(Beginning of Material provided)

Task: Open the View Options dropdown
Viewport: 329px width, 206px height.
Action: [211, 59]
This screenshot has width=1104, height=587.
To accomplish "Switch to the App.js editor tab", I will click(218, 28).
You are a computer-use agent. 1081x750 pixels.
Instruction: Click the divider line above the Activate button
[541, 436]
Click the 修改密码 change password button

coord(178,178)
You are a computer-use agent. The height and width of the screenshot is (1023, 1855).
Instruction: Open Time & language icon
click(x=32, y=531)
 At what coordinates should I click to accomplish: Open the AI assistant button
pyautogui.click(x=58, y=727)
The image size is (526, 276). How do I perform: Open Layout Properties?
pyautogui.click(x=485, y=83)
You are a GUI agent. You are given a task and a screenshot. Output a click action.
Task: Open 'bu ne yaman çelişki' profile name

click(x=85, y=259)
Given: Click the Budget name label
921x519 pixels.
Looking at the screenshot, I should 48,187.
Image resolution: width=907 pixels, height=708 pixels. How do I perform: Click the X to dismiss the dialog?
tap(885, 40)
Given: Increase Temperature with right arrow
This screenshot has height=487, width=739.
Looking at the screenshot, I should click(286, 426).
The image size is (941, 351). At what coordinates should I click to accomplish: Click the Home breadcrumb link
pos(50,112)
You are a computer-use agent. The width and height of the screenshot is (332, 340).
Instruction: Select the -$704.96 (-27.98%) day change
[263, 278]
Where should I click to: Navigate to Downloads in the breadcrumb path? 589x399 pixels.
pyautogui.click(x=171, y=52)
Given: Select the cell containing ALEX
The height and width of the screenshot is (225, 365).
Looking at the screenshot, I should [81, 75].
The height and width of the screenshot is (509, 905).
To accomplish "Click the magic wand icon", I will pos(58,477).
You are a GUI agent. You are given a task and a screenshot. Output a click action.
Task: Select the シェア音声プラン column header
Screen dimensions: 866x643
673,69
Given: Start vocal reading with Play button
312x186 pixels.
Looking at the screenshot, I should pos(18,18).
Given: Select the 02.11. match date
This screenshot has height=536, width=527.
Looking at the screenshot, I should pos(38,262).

(End of Material provided)

Your objective — Please copy out each record, character for character.

Written response —
Task: Open the View Options dropdown
Viewport: 329px width, 206px height.
Action: [211, 59]
This screenshot has width=1104, height=587.
To accomplish "Switch to the App.js editor tab", I will click(218, 28).
You are a computer-use agent. 1081x750 pixels.
Instruction: Click the divider line above the Activate button
[541, 436]
Click the 修改密码 change password button

coord(178,178)
You are a computer-use agent. The height and width of the screenshot is (1023, 1855).
Instruction: Open Time & language icon
click(x=32, y=531)
 At what coordinates should I click to accomplish: Open the AI assistant button
pyautogui.click(x=58, y=727)
The image size is (526, 276). How do I perform: Open Layout Properties?
pyautogui.click(x=485, y=83)
You are a GUI agent. You are given a task and a screenshot. Output a click action.
Task: Open 'bu ne yaman çelişki' profile name

click(x=85, y=259)
Given: Click the Budget name label
921x519 pixels.
Looking at the screenshot, I should 48,187.
Image resolution: width=907 pixels, height=708 pixels. How do I perform: Click the X to dismiss the dialog?
tap(885, 40)
Given: Increase Temperature with right arrow
This screenshot has height=487, width=739.
Looking at the screenshot, I should click(286, 426).
The image size is (941, 351). At what coordinates should I click to accomplish: Click the Home breadcrumb link
pos(50,112)
You are a computer-use agent. The width and height of the screenshot is (332, 340).
Instruction: Select the -$704.96 (-27.98%) day change
[263, 278]
Where should I click to: Navigate to Downloads in the breadcrumb path? 589x399 pixels.
pyautogui.click(x=171, y=52)
Given: Select the cell containing ALEX
The height and width of the screenshot is (225, 365).
Looking at the screenshot, I should [81, 75].
The height and width of the screenshot is (509, 905).
To accomplish "Click the magic wand icon", I will pos(58,477).
You are a GUI agent. You are given a task and a screenshot. Output a click action.
Task: Select the シェア音声プラン column header
Screen dimensions: 866x643
673,69
Given: Start vocal reading with Play button
312x186 pixels.
Looking at the screenshot, I should pos(18,18).
Given: Select the 02.11. match date
This screenshot has height=536, width=527.
Looking at the screenshot, I should pos(38,262).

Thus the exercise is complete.